** Recorded data **
☆ ☆ ☆ ☆ ☆ ☆ ☆
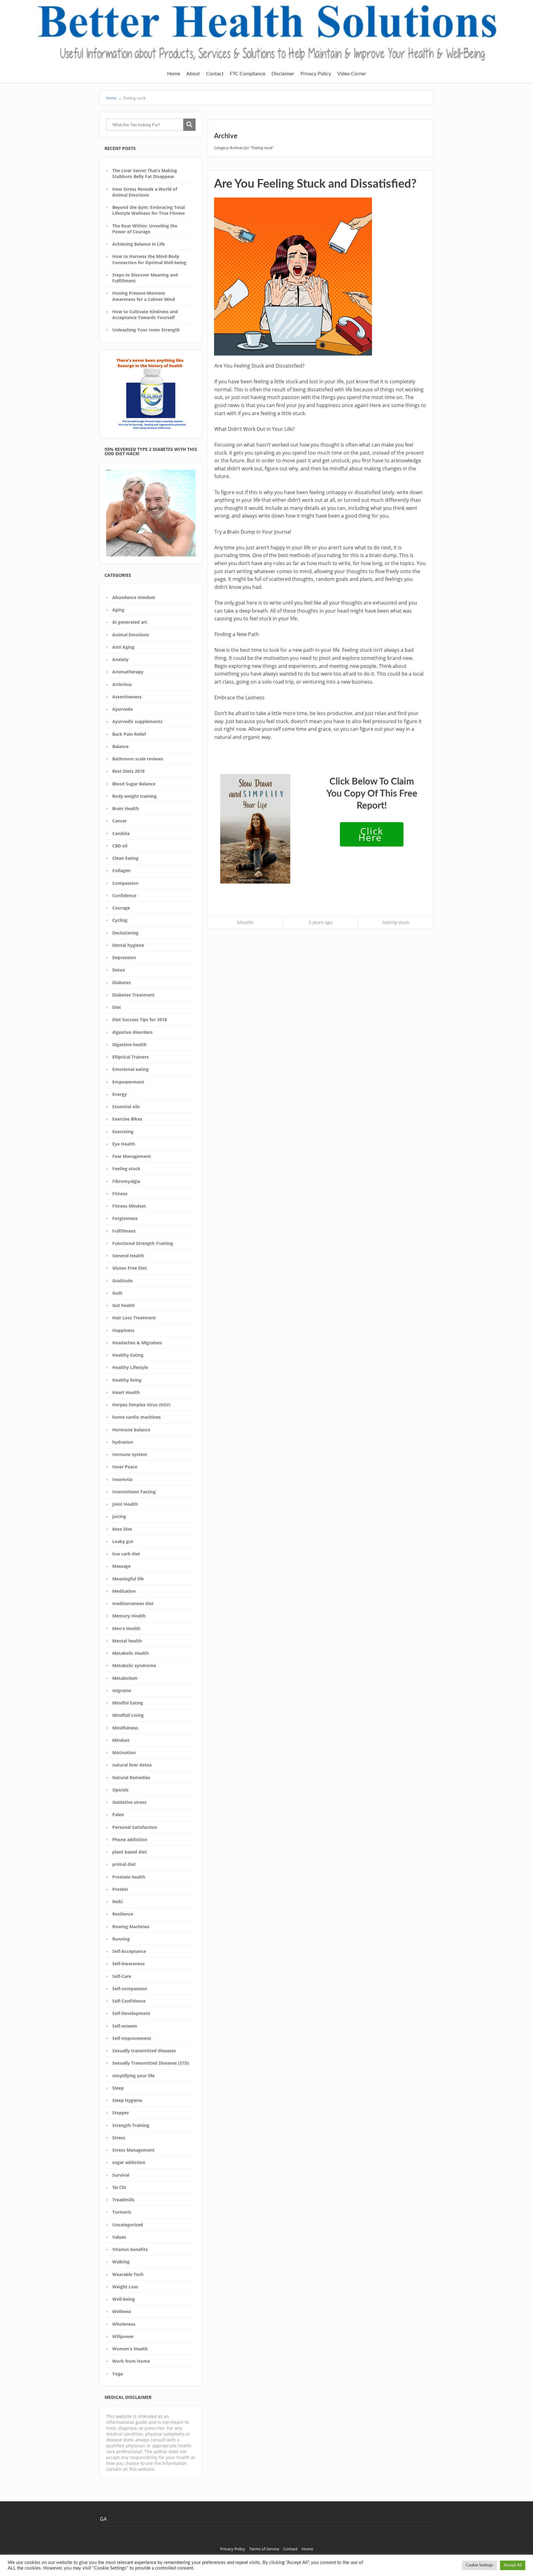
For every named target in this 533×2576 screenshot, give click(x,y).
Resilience (122, 1914)
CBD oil (119, 846)
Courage (121, 908)
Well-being (123, 2299)
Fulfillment (124, 1231)
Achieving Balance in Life (138, 244)
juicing (119, 1516)
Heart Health (126, 1392)
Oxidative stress (129, 1802)
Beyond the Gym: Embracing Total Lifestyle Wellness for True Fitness (148, 210)
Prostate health (128, 1877)
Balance (120, 746)
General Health (128, 1256)
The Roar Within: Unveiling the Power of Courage (144, 229)
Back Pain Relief (129, 734)
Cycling (119, 920)
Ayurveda (122, 709)
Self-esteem (124, 2026)
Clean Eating (125, 858)
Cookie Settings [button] (479, 2565)
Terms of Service (264, 2549)
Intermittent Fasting (134, 1492)
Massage (121, 1566)
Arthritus (122, 684)
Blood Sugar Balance (133, 784)
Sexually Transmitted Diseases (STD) (150, 2063)
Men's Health (126, 1628)
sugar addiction (128, 2162)
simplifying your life (133, 2076)
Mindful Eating (127, 1703)
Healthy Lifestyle (130, 1367)
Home (173, 73)
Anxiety (120, 659)
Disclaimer (282, 73)
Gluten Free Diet (129, 1268)
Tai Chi (119, 2187)
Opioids (120, 1790)
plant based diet (129, 1852)
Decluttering (125, 933)
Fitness (119, 1193)
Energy (119, 1094)
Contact (215, 73)
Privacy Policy (315, 73)
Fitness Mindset (129, 1206)
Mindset (121, 1740)
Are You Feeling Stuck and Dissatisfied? (315, 184)
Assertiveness (127, 697)
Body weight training (134, 796)
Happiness (123, 1330)
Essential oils (126, 1106)
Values (119, 2237)
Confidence (124, 895)
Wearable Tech (127, 2274)
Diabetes (121, 982)
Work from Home (131, 2361)
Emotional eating (130, 1069)
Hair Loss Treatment (134, 1318)
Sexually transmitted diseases (144, 2051)
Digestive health (129, 1044)
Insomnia (122, 1479)
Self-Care (121, 1976)
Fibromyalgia (126, 1181)
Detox (118, 970)
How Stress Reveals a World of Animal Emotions (144, 192)
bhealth (245, 922)
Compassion (125, 883)
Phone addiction (129, 1839)
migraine (121, 1690)
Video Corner (351, 73)
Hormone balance (131, 1430)
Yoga (117, 2374)
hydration (122, 1442)
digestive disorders (132, 1032)
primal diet (124, 1864)
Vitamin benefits (130, 2249)
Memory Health (129, 1616)
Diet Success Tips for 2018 (139, 1019)
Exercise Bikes (127, 1119)
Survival (120, 2175)
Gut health (123, 1305)
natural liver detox (132, 1765)
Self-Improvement (131, 2038)
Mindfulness (125, 1728)
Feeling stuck (126, 1168)
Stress (118, 2138)
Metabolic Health (130, 1653)
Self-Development (131, 2013)
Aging (118, 610)
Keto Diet (122, 1529)
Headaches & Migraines (137, 1343)
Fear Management (131, 1156)
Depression (124, 957)
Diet (116, 1007)
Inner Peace (124, 1467)
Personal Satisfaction (134, 1827)
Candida (121, 833)
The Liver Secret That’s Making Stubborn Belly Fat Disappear (144, 173)
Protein (120, 1889)
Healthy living (127, 1380)
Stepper (120, 2113)
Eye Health (123, 1144)
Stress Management (133, 2150)
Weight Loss (125, 2287)
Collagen (121, 870)
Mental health (127, 1641)
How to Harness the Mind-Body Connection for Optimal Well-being (149, 259)
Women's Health (130, 2349)
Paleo (118, 1814)
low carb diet (126, 1554)
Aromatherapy (127, 672)
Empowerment (128, 1082)
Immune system (129, 1454)
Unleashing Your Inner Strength (146, 330)
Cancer (119, 821)
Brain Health (125, 808)
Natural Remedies (131, 1777)
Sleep (118, 2088)
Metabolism (125, 1678)
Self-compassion (129, 1988)
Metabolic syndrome (134, 1665)
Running (121, 1939)
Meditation (124, 1591)
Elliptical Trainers (130, 1057)
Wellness (121, 2311)
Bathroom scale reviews (137, 759)
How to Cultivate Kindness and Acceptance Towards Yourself (145, 314)
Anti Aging (123, 647)
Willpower (123, 2336)
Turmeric (121, 2212)
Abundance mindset (133, 597)
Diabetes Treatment (133, 995)
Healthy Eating (127, 1355)
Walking (121, 2262)
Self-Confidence (129, 2001)
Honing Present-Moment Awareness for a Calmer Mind (143, 296)
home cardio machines (136, 1417)
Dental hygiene (128, 945)
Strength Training (130, 2125)
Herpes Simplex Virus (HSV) (141, 1405)
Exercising (123, 1131)
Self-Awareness (128, 1963)
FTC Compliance (247, 73)
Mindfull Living (128, 1715)
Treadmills (123, 2200)
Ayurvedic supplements (137, 721)
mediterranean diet (133, 1603)
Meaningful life (128, 1579)
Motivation (124, 1752)
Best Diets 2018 (128, 771)
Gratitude (122, 1281)
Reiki (117, 1901)
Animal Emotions (130, 635)
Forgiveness (125, 1218)
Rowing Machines (130, 1926)
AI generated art (129, 622)
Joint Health (125, 1504)
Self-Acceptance (129, 1951)
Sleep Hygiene (127, 2100)
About (193, 73)
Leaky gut (122, 1541)
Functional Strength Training (142, 1243)
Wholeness (123, 2324)
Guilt (117, 1293)
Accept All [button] (513, 2565)
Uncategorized (127, 2225)
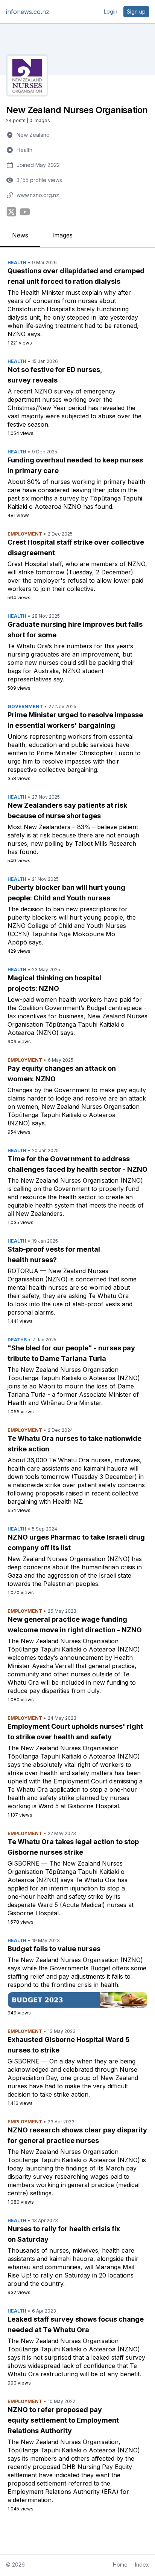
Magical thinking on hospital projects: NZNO (54, 983)
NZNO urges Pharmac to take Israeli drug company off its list (76, 1542)
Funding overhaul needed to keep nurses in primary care (75, 465)
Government (25, 706)
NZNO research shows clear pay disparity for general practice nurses (77, 2135)
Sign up (136, 11)
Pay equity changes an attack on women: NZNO (62, 1073)
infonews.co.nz (27, 11)
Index (142, 2564)
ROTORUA (23, 1271)
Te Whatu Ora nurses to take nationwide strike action (74, 1443)
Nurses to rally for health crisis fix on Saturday (64, 2234)
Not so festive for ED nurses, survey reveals (55, 375)
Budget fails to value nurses (54, 1949)
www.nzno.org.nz (38, 195)
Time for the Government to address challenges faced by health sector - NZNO (77, 1164)
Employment (25, 534)
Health (24, 150)
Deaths (17, 1339)
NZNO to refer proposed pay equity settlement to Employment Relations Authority (63, 2420)
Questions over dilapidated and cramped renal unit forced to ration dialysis (76, 276)
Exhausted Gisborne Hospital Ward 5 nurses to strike (69, 2045)
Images (62, 235)
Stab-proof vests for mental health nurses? (54, 1254)
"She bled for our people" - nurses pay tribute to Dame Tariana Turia (71, 1353)
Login (110, 11)
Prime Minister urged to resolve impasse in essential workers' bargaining (75, 720)
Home (120, 2564)
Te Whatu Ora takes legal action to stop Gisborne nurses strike (73, 1847)
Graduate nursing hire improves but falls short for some (75, 629)
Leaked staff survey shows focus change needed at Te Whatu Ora (76, 2324)
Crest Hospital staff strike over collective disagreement (76, 547)
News (20, 235)
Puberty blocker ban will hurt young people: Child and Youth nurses (66, 892)
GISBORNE (24, 1863)
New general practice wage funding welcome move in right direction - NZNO (75, 1624)
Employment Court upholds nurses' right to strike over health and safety (75, 1731)
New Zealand (33, 135)
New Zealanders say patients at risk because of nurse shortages (67, 810)
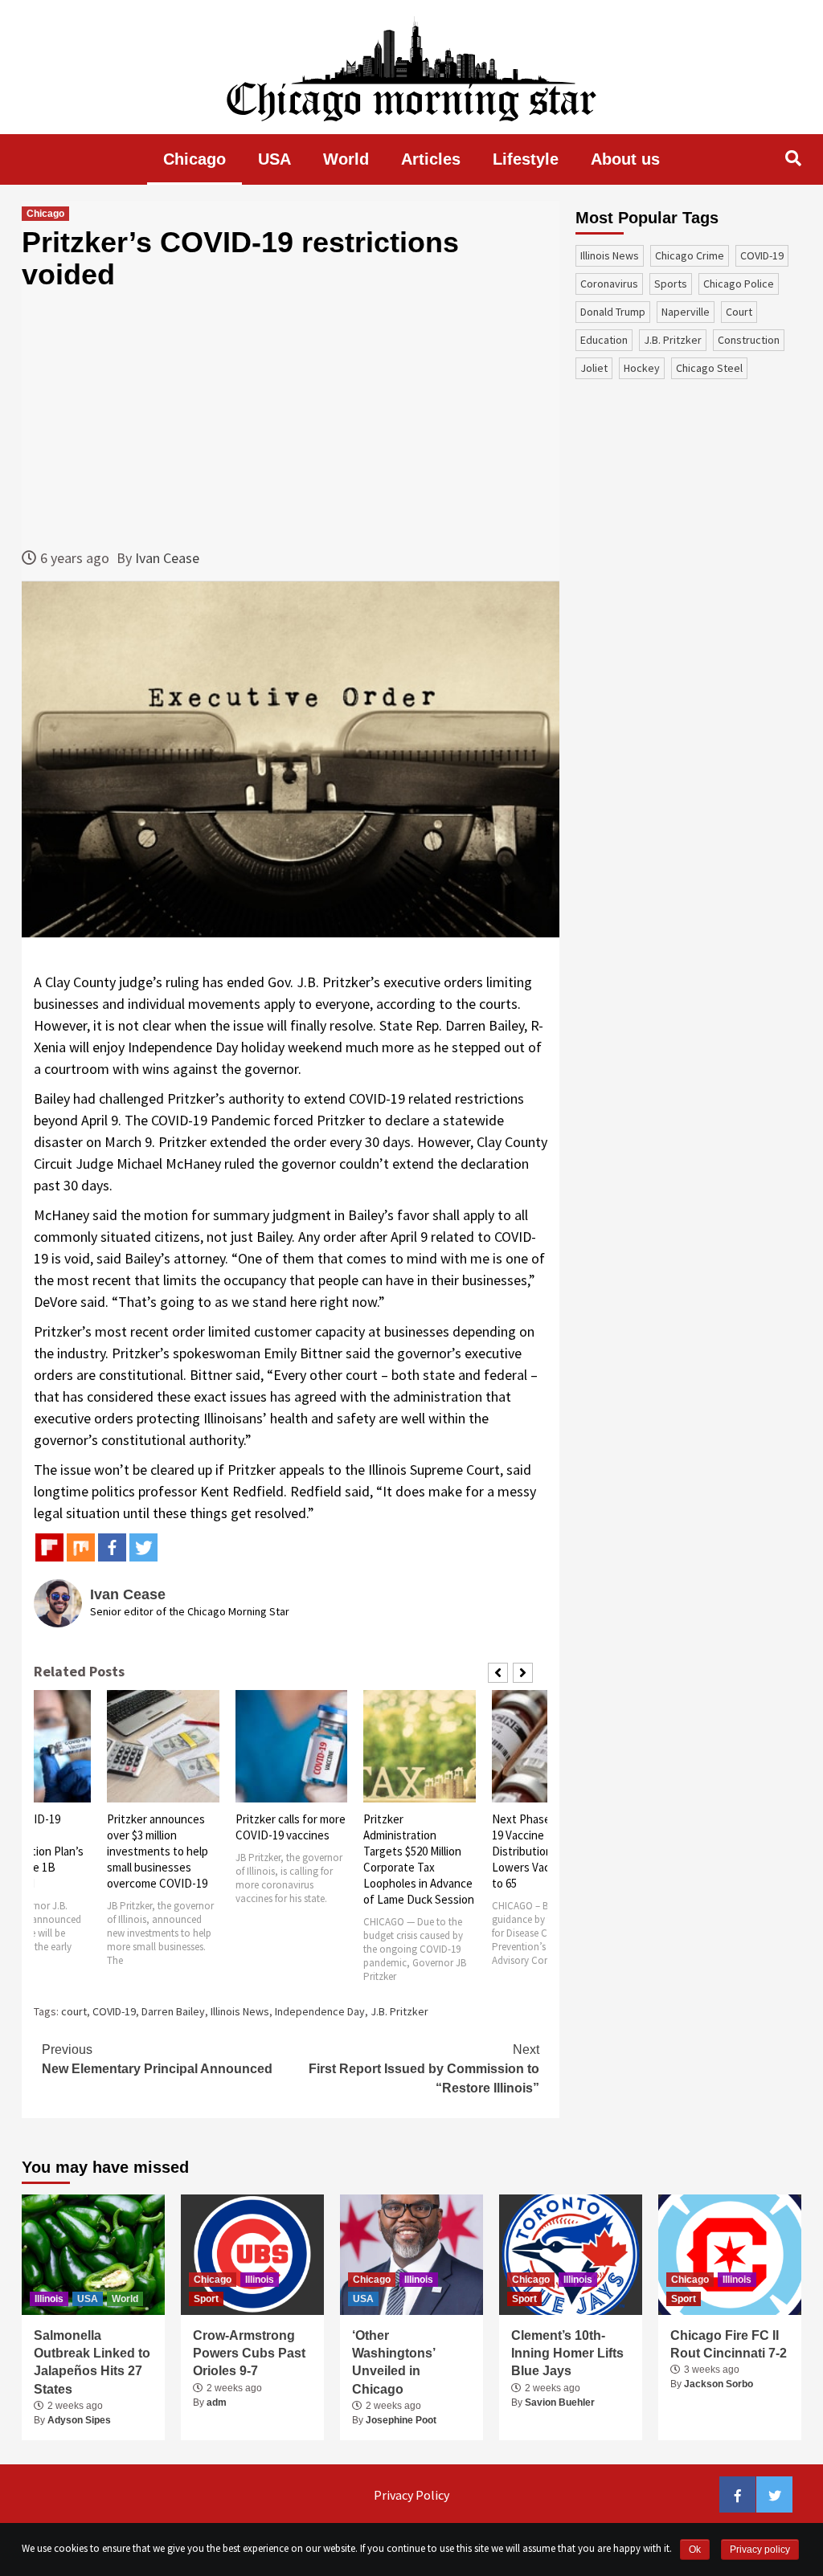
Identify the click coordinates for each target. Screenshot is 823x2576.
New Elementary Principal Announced (157, 2059)
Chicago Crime (689, 255)
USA (274, 159)
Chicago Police (738, 283)
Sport (206, 2299)
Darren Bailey (173, 2011)
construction (749, 340)
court (74, 2011)
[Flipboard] (49, 1547)
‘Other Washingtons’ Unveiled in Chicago (393, 2362)
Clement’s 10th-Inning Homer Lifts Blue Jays (567, 2353)
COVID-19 (114, 2011)
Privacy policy (760, 2549)
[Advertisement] (290, 418)
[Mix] (81, 1547)
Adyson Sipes (79, 2420)
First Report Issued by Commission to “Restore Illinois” (424, 2069)
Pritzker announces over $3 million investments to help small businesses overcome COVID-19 (157, 1851)
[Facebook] (112, 1547)
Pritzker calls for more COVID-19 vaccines (290, 1827)
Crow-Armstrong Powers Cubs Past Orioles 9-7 (249, 2353)
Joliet (594, 368)
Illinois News (240, 2011)
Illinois (49, 2299)
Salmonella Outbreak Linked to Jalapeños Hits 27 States (92, 2362)
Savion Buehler (560, 2402)
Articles (431, 159)
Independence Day (320, 2011)
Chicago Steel (709, 368)
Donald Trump (612, 311)
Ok (695, 2549)
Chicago (194, 159)
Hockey (642, 368)
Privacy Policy (411, 2495)
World (346, 159)
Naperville (685, 311)
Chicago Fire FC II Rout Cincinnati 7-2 (728, 2344)
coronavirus (609, 283)
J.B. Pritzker (399, 2011)
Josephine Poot (401, 2420)
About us (625, 159)
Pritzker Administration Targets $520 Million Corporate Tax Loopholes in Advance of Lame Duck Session (418, 1859)
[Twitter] (143, 1547)
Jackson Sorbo (718, 2384)
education (604, 340)
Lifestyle (526, 159)
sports (670, 283)
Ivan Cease (167, 558)
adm (217, 2402)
☆ ☆ ☆ ☆ ☆ ☆ ☆
** Problem details **
Of the lines above, extract only those from the line with "Vitamin benefits (130, 2249)" to the line with "Self-compassion (129, 1988)", both included, exactly as written.

** Answer for the task **
Vitamin benefits (130, 2249)
Memory Health (129, 1616)
Diet Success Tips for 2018 (139, 1019)
Exercise Bikes (127, 1119)
Survival (120, 2175)
Gut health (123, 1305)
natural liver detox (132, 1765)
Self-Improvement (131, 2038)
Mindfulness (125, 1728)
Feeling stuck (126, 1168)
Stress (118, 2138)
Metabolic Health (130, 1653)
Self-Development (131, 2013)
Aging (118, 610)
Keto Diet (122, 1529)
Headaches & Migraines (137, 1343)
Fear Management (131, 1156)
Depression (124, 957)
Diet (116, 1007)
Inner Peace (124, 1467)
Personal Satisfaction (134, 1827)
Candida (121, 833)
The Liver Secret That’s Making Stubborn Belly Fat Disappear (144, 173)
Protein (120, 1889)
Healthy living (127, 1380)
Stepper (120, 2113)
Eye Health (123, 1144)
Stress Management (133, 2150)
Weight Loss (125, 2287)
Collagen (121, 870)
Mental health (127, 1641)
How to Harness the Mind-Body Connection for Optimal Well-being (149, 259)
Women's Health (130, 2349)
Paleo (118, 1814)
low carb diet (126, 1554)
Aromatherapy (127, 672)
Empowerment (128, 1082)
Immune system (129, 1454)
Unleashing Your Inner Strength (146, 330)
Cancer (119, 821)
Brain Health (125, 808)
Natural Remedies (131, 1777)
Sleep (118, 2088)
Metabolism (125, 1678)
Self-compassion (129, 1988)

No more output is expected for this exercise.